Part 2 - Binary Adders
In this part we’ll cover different kind of (binary) adders that digital circuits use. They’re an essential part for all the arithmetic operations which are needed.
Full Adder
The (1-bit) full adder is the simplest adder unit we can create.
It takes two input bits $a$ and $b$, with $c_{in}$ (carry in) - it outputs two bit signals, $c_{out}$ and $r$
If we use a truth table and find a boolean function for it, we find that: $$ r = a\ \bar{b}\ \bar{c_{in}} + \bar{a}\ b\ \bar{c_{in}} + a\ b\ c_{in} + \bar{a}\ \bar{b}\ c_{in} $$
Which we can simply this to: $$ c_{in}\ \oplus (a\ \oplus\ b) $$
For $c_{out}$ : $$ a\ \bar{b}\ c_{in} + \bar{a}\ b\ c_{in} + a\ b $$
Which simplifies to: $$ c_{in}\ (a \oplus\ b) + a\ b $$
Ripple Carry Adder
So the full adder is the building block for adding two bit inputs. But that isn’t of much use, we usually use bigger numbers. So chaining full adders to each other becomes, for example, a 4-bit adder. For adding 4 bit numbers.
This is called a Ripple Carry Adder
For each Full Adder (FA) cell we have: $$ r_i = a_i\ \oplus\ b_i\ \oplus\ c_{in} \newline c_{out} = c_{in}\ (a_i \oplus\ b_i) + a_i\ b_i $$
Subtraction
Subtraction, mathematically is just: $$ a + b = a + (-b) $$
But how do we transform an integer represented in binary as negative?
- Complement/Negate B
- Add 1
Or we can write it as: $$ a + b = a + (\bar{b} + 1) $$
One problem that occurs with the ripple adder is that, it’s an inherently slow design. $r_7$ needs to wait for $c_7$.
Which makes the time: $\mathcal{O}(n)$
Carry Select Adder
While the Ripple Carry Adder is simple, it’s quite slow.

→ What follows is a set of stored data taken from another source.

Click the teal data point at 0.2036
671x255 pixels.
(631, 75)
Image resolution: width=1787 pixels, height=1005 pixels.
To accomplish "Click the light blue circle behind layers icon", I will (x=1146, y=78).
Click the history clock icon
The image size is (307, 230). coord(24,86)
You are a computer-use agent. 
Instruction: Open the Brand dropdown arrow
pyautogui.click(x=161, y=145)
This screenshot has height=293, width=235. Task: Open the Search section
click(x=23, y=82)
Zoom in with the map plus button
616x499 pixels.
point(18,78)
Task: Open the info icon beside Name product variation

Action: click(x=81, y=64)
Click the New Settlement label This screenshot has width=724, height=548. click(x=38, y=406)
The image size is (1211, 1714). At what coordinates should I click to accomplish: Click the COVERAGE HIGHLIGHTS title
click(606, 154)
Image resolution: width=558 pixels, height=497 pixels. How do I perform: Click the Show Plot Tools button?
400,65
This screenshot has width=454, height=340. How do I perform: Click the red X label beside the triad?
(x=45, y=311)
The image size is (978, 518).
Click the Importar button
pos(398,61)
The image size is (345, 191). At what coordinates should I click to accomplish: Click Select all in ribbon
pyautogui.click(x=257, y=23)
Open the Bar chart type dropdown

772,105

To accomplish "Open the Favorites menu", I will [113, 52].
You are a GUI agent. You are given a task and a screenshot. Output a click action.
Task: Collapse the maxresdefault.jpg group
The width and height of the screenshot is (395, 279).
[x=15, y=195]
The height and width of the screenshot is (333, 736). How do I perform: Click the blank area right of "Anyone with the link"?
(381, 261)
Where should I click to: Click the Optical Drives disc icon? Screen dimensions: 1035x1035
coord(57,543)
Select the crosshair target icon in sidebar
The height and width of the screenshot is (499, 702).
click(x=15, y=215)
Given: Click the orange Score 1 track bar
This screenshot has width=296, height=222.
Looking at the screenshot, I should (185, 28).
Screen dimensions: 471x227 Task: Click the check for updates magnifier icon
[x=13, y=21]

A faster type of adder is the carry select adder. It consits of ripple adders and a multiplexer (MUX). You can prove with some examples and some math that:
The time it takes for a carry select adder is $\mathcal{O}(\sqrt{n})$
Carry Look-ahead Adders
In general, for addition, best we can achieve is $\mathcal{O}(log(n))$, but we need to think in terms of trees.
We introduce two new signals. Carry ‘propagate’ and carry ‘generate’. $$ p_i = a_i\ \oplus\ b_i \newline g_i = a_i\ b_i $$
We propagate if, one of the 2 inputs is ‘1’. Then propagate the carry you received from the previous stage. If both inputs are 1, then no matter what carry-in you received, generate a carry (out).
With this we can define: $$ c_{i + 1} = g_i + p_i\ c_i \newline r_i = p_i\ \oplus\ c_i $$
Summary
This was quite a short part, but adders are quite a simple, yet powerful concept.